What I’m happy about: Getting some errands done during my week off, managing to get $500 in trade-in value for my 1st-generation MacBook Air from Tekserve in NYC, and spending a little while comic-shopping with my pal Mark. Also, I was happy to have a long conversation about men’s fashion with a clerk at the Club Monaco store in SoHo. It sounds superficial, I know, but it was nice to chat with someone who took one look at me and recognized that I didn’t dress by accident.

What I’m sad about: Some punk-ass kids smashed my mailbox over the weekend, prompting me to buy and install a new “vandal-proof” one.

What I’m worried about: That my inability to get into LCD Soundsystem is a sign that I’m an old fart.

What I’m pondering: A good quote about my heart for the website of my wife’s pal Nicole’s blog. I’m thinking of coming up with something from here.

What It Is: 10/4/10

What I’m reading: That Iliad. Patroklos just went down, so things are about to get out of hand.

What I’m listening to: Sir Lucious Left Foot, A Friend of a Friend, In Our Nature, and some Steve Earle.

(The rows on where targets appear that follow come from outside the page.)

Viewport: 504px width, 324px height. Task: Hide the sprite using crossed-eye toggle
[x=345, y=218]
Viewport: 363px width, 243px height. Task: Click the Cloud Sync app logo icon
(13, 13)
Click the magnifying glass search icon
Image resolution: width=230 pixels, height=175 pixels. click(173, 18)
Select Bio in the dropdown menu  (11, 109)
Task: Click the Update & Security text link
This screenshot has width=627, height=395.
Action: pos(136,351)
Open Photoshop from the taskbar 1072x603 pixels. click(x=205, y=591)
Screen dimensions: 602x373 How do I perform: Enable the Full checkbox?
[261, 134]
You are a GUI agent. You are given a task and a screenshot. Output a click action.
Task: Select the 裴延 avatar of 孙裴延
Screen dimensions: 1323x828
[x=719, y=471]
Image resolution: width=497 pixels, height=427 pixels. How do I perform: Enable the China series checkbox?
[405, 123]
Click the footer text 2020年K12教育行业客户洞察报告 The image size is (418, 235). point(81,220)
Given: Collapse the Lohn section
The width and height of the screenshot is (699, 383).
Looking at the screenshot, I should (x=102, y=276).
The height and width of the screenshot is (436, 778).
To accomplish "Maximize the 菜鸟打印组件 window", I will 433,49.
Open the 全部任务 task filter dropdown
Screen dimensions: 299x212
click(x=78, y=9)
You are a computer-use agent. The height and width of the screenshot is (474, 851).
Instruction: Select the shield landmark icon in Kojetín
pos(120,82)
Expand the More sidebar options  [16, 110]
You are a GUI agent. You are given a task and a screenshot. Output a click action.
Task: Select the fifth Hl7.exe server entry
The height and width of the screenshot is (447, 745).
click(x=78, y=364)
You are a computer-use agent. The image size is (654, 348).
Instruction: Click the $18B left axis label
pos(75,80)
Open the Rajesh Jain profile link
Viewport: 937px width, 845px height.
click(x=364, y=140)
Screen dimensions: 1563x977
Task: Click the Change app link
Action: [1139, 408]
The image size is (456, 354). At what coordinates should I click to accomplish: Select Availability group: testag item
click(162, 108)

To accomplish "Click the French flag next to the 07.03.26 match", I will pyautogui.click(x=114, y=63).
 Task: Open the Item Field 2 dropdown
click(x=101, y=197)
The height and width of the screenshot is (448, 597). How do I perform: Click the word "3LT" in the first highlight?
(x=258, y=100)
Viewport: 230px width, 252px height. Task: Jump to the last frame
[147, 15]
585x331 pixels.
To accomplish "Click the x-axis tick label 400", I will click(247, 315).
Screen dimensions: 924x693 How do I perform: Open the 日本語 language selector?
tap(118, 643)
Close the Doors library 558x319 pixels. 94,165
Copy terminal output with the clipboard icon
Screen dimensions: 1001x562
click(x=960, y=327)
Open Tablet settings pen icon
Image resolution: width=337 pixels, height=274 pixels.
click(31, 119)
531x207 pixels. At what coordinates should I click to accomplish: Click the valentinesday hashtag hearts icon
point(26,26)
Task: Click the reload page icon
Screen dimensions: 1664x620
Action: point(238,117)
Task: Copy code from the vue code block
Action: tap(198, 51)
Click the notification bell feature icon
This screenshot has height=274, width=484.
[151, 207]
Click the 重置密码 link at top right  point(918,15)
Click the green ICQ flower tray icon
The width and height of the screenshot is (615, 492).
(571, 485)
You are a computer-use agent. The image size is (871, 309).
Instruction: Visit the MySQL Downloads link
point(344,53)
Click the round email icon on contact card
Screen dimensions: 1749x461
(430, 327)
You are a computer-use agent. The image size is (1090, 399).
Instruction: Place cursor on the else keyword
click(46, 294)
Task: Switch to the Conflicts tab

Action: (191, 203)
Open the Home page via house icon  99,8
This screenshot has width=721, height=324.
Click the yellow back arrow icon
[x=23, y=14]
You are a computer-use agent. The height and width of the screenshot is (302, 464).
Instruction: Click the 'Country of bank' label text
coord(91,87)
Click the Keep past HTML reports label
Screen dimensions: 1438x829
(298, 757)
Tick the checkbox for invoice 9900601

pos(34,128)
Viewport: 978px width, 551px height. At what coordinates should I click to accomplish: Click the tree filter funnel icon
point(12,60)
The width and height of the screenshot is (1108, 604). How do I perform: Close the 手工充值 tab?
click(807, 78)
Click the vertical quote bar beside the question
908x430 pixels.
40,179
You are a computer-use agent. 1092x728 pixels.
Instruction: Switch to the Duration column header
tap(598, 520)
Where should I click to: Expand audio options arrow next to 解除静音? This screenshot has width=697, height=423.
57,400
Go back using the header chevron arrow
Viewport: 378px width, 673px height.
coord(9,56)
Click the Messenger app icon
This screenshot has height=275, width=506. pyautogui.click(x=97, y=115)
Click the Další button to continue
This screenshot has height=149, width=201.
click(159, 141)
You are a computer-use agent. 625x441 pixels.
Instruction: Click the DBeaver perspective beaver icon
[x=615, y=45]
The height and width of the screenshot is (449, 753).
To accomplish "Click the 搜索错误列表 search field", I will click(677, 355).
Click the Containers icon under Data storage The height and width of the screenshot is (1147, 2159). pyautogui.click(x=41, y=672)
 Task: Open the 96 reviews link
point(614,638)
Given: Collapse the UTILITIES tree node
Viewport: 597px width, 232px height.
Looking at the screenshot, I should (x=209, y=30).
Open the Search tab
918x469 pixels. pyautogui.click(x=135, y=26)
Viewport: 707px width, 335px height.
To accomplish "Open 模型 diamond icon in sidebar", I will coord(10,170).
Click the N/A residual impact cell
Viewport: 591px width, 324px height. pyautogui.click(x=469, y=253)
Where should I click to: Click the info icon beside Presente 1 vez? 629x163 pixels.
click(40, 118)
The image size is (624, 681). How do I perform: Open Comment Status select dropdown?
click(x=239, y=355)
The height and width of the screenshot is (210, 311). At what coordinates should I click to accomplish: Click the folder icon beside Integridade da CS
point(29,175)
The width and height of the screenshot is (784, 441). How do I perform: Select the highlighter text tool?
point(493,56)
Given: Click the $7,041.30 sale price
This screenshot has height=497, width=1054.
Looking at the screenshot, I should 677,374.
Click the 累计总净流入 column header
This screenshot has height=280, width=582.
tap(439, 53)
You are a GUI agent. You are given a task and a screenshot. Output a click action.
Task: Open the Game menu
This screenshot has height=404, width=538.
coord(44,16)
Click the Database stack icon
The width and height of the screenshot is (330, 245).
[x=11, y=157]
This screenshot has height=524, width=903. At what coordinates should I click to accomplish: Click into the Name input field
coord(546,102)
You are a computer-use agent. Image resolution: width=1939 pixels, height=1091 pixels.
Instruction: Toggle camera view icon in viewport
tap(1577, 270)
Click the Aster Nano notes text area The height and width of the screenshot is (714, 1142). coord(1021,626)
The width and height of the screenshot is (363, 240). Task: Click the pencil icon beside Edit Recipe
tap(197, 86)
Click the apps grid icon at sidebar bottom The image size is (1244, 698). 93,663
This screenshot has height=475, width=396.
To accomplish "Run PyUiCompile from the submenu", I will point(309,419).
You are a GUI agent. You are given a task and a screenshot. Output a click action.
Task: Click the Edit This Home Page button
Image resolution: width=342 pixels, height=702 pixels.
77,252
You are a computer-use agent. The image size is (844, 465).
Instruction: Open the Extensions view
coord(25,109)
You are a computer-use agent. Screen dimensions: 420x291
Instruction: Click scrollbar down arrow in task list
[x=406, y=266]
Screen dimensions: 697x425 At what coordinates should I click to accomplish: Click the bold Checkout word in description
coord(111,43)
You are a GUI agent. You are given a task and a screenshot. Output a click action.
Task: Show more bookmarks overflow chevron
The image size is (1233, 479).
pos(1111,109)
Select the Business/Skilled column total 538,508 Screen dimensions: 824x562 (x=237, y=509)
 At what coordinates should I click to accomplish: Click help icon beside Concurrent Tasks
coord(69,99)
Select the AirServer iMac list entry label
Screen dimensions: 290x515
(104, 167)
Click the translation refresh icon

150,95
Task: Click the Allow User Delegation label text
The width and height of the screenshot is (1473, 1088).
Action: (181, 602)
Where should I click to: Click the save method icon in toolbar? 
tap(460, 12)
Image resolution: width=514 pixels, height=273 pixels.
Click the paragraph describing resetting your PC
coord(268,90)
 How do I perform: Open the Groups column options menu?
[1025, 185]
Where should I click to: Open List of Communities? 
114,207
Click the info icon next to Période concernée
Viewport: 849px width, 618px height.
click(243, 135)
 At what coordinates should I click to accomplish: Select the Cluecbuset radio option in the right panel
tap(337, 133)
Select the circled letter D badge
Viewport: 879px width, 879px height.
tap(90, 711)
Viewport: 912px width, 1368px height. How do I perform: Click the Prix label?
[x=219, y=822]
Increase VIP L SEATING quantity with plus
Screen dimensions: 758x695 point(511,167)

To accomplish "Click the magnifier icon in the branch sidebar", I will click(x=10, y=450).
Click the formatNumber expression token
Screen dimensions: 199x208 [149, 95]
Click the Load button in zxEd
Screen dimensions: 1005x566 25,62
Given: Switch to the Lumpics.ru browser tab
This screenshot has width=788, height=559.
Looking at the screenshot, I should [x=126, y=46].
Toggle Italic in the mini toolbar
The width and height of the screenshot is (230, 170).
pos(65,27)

What I’m watching: Boardwalk Empire, Bored to Death, and Eastbound & Down. That’s a pretty sweet Sunday night lineup by HBO (not that we stay up to watch ’em). Oh, and the stupidest finish of a college football game I’ve ever seen (not that I watch much college football): LSU beating Tennessee when too many Volunteers volunteered to make the goal-line stand on the last play of the game. I mean, I’ve seen teams called for 12 players on the field, but FOURTEEN PLAYERS, all lined up? We “joke” that LSU coach Les Miles may be a slow adult, but to see his idiocy get trumped by another coach? I should make a “Special Olympics Bowl” joke here, but I’m not that mean. Oh, wait . . .

What I’m drinking: Dry Fly & Q-Tonic, although I spent most of the week dry, in hopes of getting off the stress-induced cycle of drinking and/or taking a Xanax in order to get to sleep. Why I chose to do this during a heavy-duty production week, I don’t know. I should’ve waited till this week, when there’s less work stress to pervade my brain.

What Rufus & Otis are up to: Going on another long-ass hike on Sunday. On Saturday, Ru pulled his R. Kelly trick and peed on Otis’ head when they were out for their morning walk. Oh, and they played grab-ass.

Where I’m going: Kansas City for the wedding of one of Amy’s pals

What I’m happy about: Finishing my October issue (pretty much) on time.

What I’m sad about: The Ultimate Trailer Show on HDNet got cancelled. This is a serious problem, because Robert Wilonsky’s show was just about the only way I found out about good upcoming movies. If it weren’t for that show, we’d never have heard about Louis, and I’d have missed out on one of the best musical experiences of my life. So, grr. Basically, we’d just open Netflix when Wilonsky’s show was on, and plug in movie after movie. In fact, our next Netflix delivery comes from a UTS episode: The Good, The Bad and the Weird. (UPDATE: and, my wife reminds me, without UTS & Wilonsky, we’d never have discovered In the Loop, which is among my favorite comedies.)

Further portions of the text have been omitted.